§ TASK GOAL: Reproduce nothing but the lines from the one with "Close the volume panel with X" down to the last line of the data below.

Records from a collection

******************************

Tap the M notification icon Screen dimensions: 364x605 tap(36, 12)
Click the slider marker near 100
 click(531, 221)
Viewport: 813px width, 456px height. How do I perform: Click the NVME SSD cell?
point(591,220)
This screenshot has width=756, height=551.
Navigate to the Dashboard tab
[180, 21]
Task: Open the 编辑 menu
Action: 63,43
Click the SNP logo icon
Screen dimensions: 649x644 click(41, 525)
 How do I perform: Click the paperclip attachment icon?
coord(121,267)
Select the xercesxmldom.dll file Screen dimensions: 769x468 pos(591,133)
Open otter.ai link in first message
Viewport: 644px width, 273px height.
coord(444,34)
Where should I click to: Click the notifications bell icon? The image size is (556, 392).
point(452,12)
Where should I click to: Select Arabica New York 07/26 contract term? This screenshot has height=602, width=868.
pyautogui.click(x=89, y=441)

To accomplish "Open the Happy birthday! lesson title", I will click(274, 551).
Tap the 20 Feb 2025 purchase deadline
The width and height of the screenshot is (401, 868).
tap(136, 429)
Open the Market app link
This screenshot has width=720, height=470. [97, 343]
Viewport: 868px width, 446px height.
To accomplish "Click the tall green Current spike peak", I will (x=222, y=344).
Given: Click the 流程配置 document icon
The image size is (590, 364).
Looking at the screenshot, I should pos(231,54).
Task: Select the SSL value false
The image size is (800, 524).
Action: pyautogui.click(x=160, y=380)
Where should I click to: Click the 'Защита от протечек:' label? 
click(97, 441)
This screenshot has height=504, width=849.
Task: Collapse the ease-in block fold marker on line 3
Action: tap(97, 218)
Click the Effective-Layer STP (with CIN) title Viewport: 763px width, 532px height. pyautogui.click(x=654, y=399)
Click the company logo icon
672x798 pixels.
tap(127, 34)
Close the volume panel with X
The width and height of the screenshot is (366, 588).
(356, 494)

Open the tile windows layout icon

******************************

§ ANSWER BOX:
Close the volume panel with X
The width and height of the screenshot is (366, 588).
(356, 494)

Open the tile windows layout icon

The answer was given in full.